Popular among Chinese tourists and peony lovers in general, this festival takes place each Spring from mid-April to mid-May when the colourful peonies are in full bloom. Traditional folk performances also take place in the gardens against a background of thick, green leaves set against a mix of white, purple and yellow peonies.

The main venue of this annual festival is the Luoyang National Peony Garden in the town of Mongshan on the outskirts of Luoyang.  This fair is an absolute must-do for photographers both amateur and professional. The White Horse Temple and Longmen Grottoes are also can’t-miss attractions in the area. 

4. Labor Day Holiday Weekend (April 29th to May 1st, 2013)

What’s not to love about a holiday weekend? By now the weather is warming, the birds and chirping and most of the country is off on a blissful five-day holiday.

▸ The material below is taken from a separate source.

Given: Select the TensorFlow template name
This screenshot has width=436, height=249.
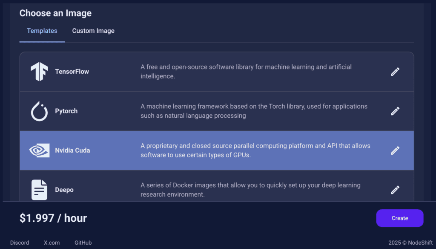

Avoid major tourist attractions if crowds aren’t your thing. Instead, get friendly with your neighbors and embrace your inner tourist. Holiday weekends are a chance to celebrate life with friends and family, to meet new people and experience new adventures. Cut loose from the working life and live a little. It’s spring. Feel the magic.

5. Celebrate the Rain

South China will be treated to an onslaught of rain sometime around April and May. The rains move north with each passing month. The “plum rains” or “meiyu” hit eastern China in May and June in time to see the fruit ripen. 

What’s not to love? Crowds will be thinner, flowers will be blooming from every angle, trees and plants will be turning a wild shade of green. Hike the wall. Make a pilgrimage to one of the four Buddhist holy mountains. Just be sure to bring a waterproof jacket and a solid pair of rainboots.